Dave, could you hint me on when shutdown() will not suffice (say,
we'll hang death if we do join() upon the migration thread)?

> 
> > FWIW, even the bdrv_close_all() call during shutdown can delay things
> > for a considerable time if draining the backends isn't a quick op,
> > which could be the case if there are storage problems (blocked local
> > I/O, or interrupted network - rbd/ceph/nfs clients). So I'm not sure
> > that stopping migration is inherantly worse than what's already
> > possible with block cleanup, in terms of delaying things.
> > 
> > A slightly more hacky approach would be to pthread_cancel() all the
> > migration threads. Normally we'd never use pthread_cancel() as it
> > is incredibly hard to ensure all memory used by the threads is
> > freed. Since we're about to exit the process though, this cleanup
> > does not matter. The risk, however, is that one of the threads is
> > holding a mutex which then blocks the rest of the *cleanup functions,
> > so this still feels dangerous.
> > 
> > Overall to me a clean cancel & join of the migration threads feels
> > like the only safe option, unless we just remove all notion of
> > cleanup from QEMU & delete all the _cleanup functions in main()

Stated task ::
Please answer these about the QEMU shutdown discussion above:
1. Which call during shutdown can already delay things when draining the backends is slow?
2. Why would pthread_cancel() normally never be used?
3. What is described as the only safe option overall?

Data provided ::
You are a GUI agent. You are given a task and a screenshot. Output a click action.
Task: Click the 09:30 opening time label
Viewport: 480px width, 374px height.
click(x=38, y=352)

Response to this task ::
1. bdrv_close_all()
2. It is incredibly hard to ensure all memory used by the threads is freed.
3. A clean cancel and join of the migration threads, unless all notion of cleanup is removed from QEMU and all the _cleanup functions in main() are deleted.